Coahuila tuvo la primera oportunidad real de mudar de partido y de probar con un gobierno de coalición en 1999, cuando Juan Antonio García Villa fue postulado por el PAN, el PRD, el Partido Verde y el PT. Las condiciones eran propicias, pues tres años antes, bajo el gobierno de Rogelio Montemayor, el PRI había perdido los municipios más importantes y la mitad del Congreso con Acción Nacional. Para evitar riesgos, el PRI suprimió el dedazo (reimplantado por Humberto Moreira en 2011) y abrió por vez primera la elección de su candidato a militantes y simpatizantes.

La decisión mantuvo unido al PRI y evitó que Enrique Martínez, cuyo discurso lo enderezó contra el dedazo y el centralismo, fuera postulado por el PRD. Ricardo Monreal había dado ese paso el año previo en Zacatecas y derrotado a Marco Antonio Olvera, delfín del gobernador priista Arturo Romo. Apoyado en una ley electoral diseñada para obstaculizar las coaliciones, Martínez ganó los últimos comicios del siglo 20 con 405 mil votos (59.5% del total). García Villa captó 229 mil (33.7%).

En 2011 ocurrió lo insólito: la primera sucesión en el país entre hermanos. Las consecuencias para Coahuila han sido atroces. Rubén Moreira recibió todas las facilidades de Humberto para vencer a Guillermo Anaya, candidato del PAN y de Unión Democrática de Coahuila (UDC). Con esa experiencia y con un moreirato que además de haber entrado en barrena es asediado por investigaciones de corrupción, Anaya está ahora cerca de la Gubernatura. Además de la UDC, esta vez lo apoyan también los partidos Primero Coahuila y Encuentro Social, aliados del PRI en elecciones pasadas.
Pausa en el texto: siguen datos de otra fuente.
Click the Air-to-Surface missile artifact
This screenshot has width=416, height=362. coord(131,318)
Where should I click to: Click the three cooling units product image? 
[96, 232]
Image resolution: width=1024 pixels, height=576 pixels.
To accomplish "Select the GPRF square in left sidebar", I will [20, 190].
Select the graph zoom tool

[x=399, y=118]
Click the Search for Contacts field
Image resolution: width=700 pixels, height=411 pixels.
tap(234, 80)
La ventaja del candidato priista Miguel Riquelme, favorito del gobernador Rubén Moreira, es mínima. Las encuestas lo empatan con Anaya. En tales circunstancias, no se puede aventurar un resultado. Riquelme ha cuidado su campaña, pero las redes sociales son implacables, sobre todo con el PRI y los Moreira. Su principal oferta consiste en mantener a Coahuila fuera de las zonas críticas del país en materia de violencia e inseguridad. Para extender la hegemonía del PRI otros seis años, argumenta que los estados donde ha habido alternancia (Durango, Chihuahua, Tamaulipas y Nuevo León) volvieron a ser tomados por la delincuencia organizada.
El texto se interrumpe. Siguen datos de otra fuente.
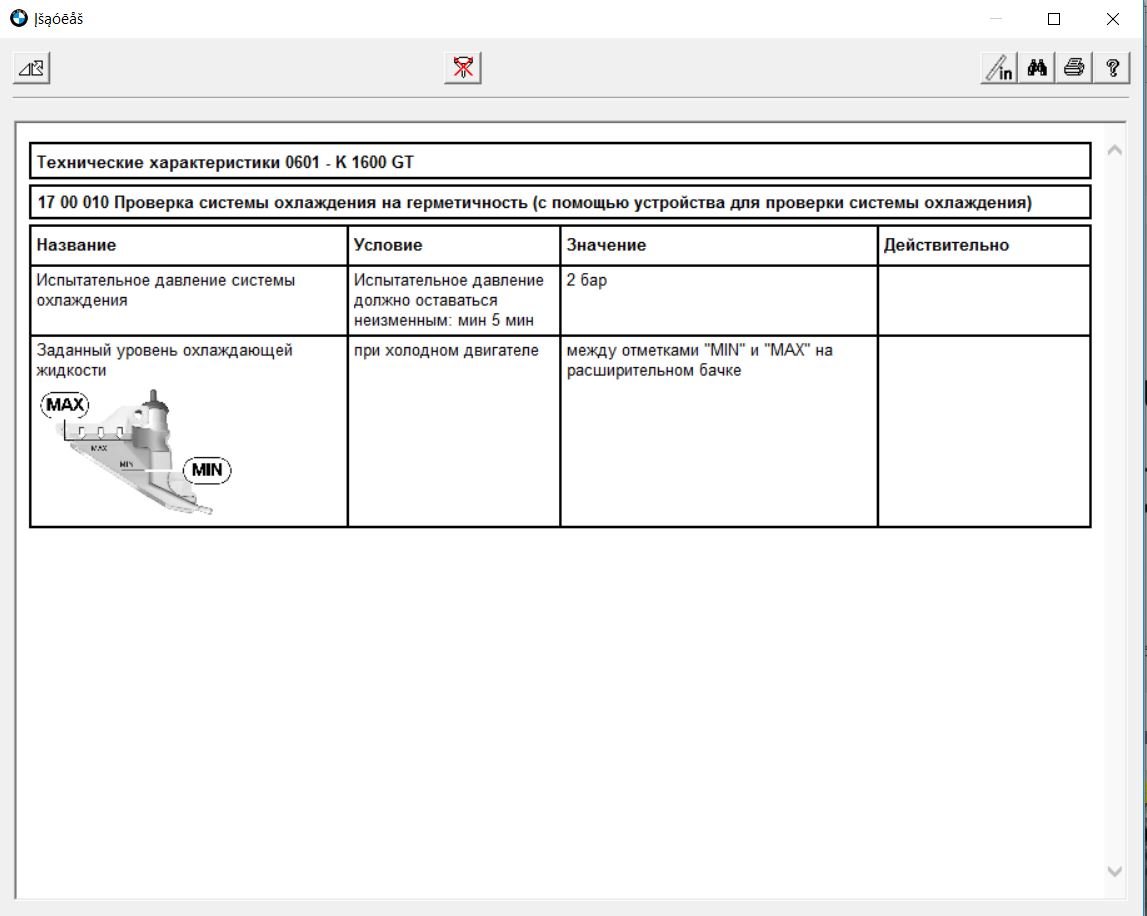Open help with the question mark icon
Viewport: 1147px width, 916px height.
(1111, 68)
Anaya promete encarcelar a los Moreira, rescatar al estado de la corrupción, investigar la deuda y reconstruir el sistema de salud, ahora en crisis. Hace seis años, en la encuesta de Mitofsky (mayo) previa a las elecciones, Rubén Moreira registraba el 64% de la intención de voto y Anaya el 15%. Un mes después, GCE-Milenio proyectó 66% (PRI) / 30% (PAN). Hoy, a 22 días de las elecciones, Anaya y Riquelme están tablas. ¿Qué romperá el empate? Las últimas semanas de campaña lo dirán. Faltan escándalos por desvelar. El voto de castigo acecha. La alternancia llama a la puerta.